To prove it, we only need to prove that there exists an element $y \in H$ 
such that the order of $y$ is $n$. To begin with, we first assume that $H$ is 
commutative ( I can't prove this ). Next, we suppose $n_1 < n$ and $n_1$ is the biggest factor of $n$. Obviously, we have $A \triangleq H- \{ x \in H : x^{n_1} = e \} \neq \emptyset$. If $|y| < n_1$ for any $y \in A$, then by Lemma 1 we come to a conclusion that $H = \{ x \in H : x^{n_1}=e \}$. It is a controdiction to the fact that the set $\{ x \in H : x^{n_1} = e \}$ has at most $n_1$ elements. Hence, there exists an element $y \in A$ such that $|y| > n_1$. Since $|y| \mid n$, we get $|y|=n$. Therefore, this completes the proof.
My question: 
The only thing I have not done is to prove the group $H$ is commutative. 
Can anybody help me ? 
Supplement:
The proof of Lemma 1: Let $a \in G$ and $|a|=m$. Suppose that $b$ is an arbitrary
element in $G$ with order $|b|=n$. If $n \nmid m$, there must exist a prime
$p$ such that 
$$
m=p^k m_1 , p \nmid m_1 ,
$$
$$
n=p^tn_1 , t>k.
$$
Since $|a|=m$, $|b|=n$, we have $|a^{p^k}|=m_1$, $|b^{n_{1}}|=p^t$. By the property 
$( m_1, p^t )=1$ and the fact that $G$ is a commutative group, we get 
$$
|a^{p^k}b^{n_1}|=p^t m_1 > p^k m_1 = m.
$$
This is a contradiction.
 A: To show a finite group is cyclic, a good first step is to show nilpotency, a weakened form of abelianness (indeed, a finite group is nilpotent iff $ab = ba$ whenever $|a|$, $|b|$ are coprime). This allows one to reduce to the case of $p$-groups, which is often simpler.

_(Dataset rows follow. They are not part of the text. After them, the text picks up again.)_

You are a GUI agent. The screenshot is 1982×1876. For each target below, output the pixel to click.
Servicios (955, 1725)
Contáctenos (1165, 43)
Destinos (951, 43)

To this end, let $p \mid |G|$, and let $P$ be a Sylow $p$-subgroup of $G$, say $|P| = p^n$. Then by assumption, $G$ has at most $p^n$ elements of order a power of $p$, so $P$ is the unique Sylow $p$-subgroup of $G$. Thus every Sylow $p$-subgroup of $G$ is normal $ \iff G$ is nilpotent $\iff G \cong P_1 \times \ldots \times P_n$, where $P_i$ are the Sylow subgroups of $G$ (for different primes).
It remains to show that each Sylow subgroup $P$ of $G$ is cyclic. If $|P| = p^n$, set $S := \{x \in P \mid x^{p^{n-1}} = e\}$. If $P$ were not cyclic, then for every $y \in P$, $|y| \mid  p^n$ but $|y| \ne p^n$, so $|y| \mid p^{n-1} \implies y^{p^{n-1}} = e \implies y \in S$. This implies $P \subseteq S$, but by assumption $|S| \le p^{n-1}$.
Thus $G$ is a direct product of its Sylow $p$-subgroups, which are each cyclic and of relatively prime order, so $G$ is cyclic.